It appears to be structured in terms of reverse liquidity
It is structured as A – L = E instead of A = L + E
Where is cash?
Buried about mid-way through
Why are they doing this?
They wanted to focus on core assets at the top? Probably not these assets aren’t very big.
They’re a trend setting fashion company and this is also reflected in their balance sheet?
Something else?
Another conceptual framework issue: Comparability
Does FCUK facilitate comparability with its peers by setting up their financials this way?
Measures of Short-Term Risk
- Working Capital = Current Assets – Current Liabilities
- Would we prefer a positive or negative amount of working capital?

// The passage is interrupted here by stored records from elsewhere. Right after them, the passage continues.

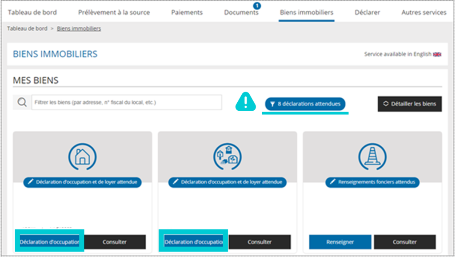
Task: Go to the Déclarer tab
Action: (367, 12)
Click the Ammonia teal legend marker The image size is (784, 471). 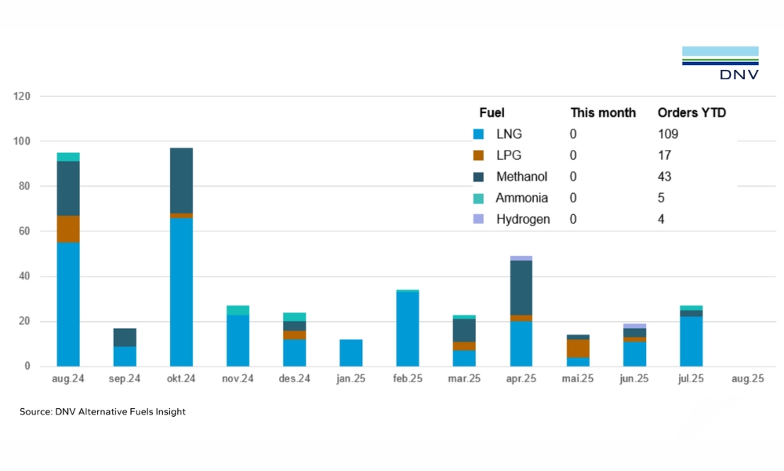tap(479, 198)
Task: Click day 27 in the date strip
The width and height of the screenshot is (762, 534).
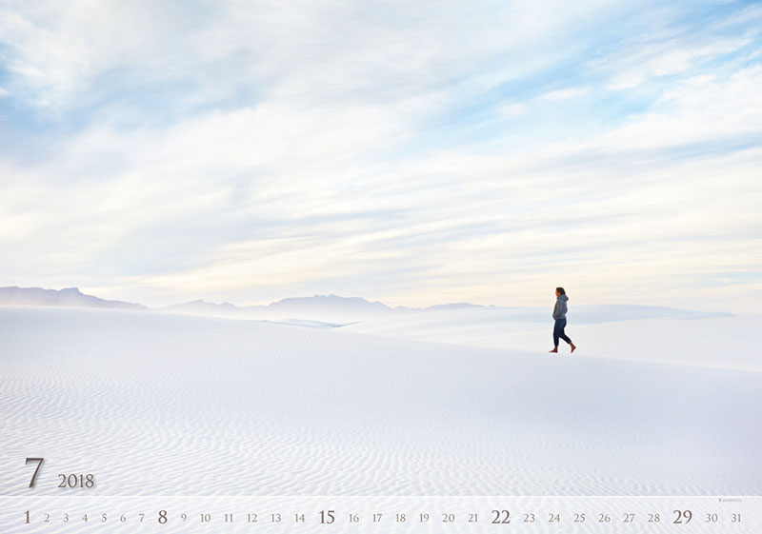Action: point(629,518)
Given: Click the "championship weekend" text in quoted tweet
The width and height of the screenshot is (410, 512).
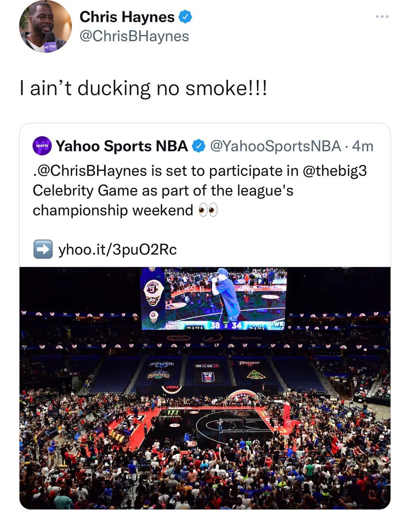Looking at the screenshot, I should (x=113, y=210).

A.) Positive B.) Negative
Ratio #2: Current Ratio
- Current assets / Current liabilities
- Measure of ability of the firm to pay short-term liabilities on time
Ratio #3: Quick Ratio
- Current highly liquid assets / Current liabilities
- Current highly liquid assets (i.e., cash, marketable securities, accounts receivable) – no inventory or prepaid expenses
- For either ratio you want a value over 1.
- i-Clicker : Which firm might have current and quick ratios that differ dramatically?
- A.) A Big 4 Auditing firm B.) FCUK C.) An airline D.) Dell
Ratio #4: Inventory Turnover
- Inventory Turnover = COGS / Average Inventory
- Days Inventory = (Average Inventory / COGS)X 365
- Indicates how fast firms sell merchandise.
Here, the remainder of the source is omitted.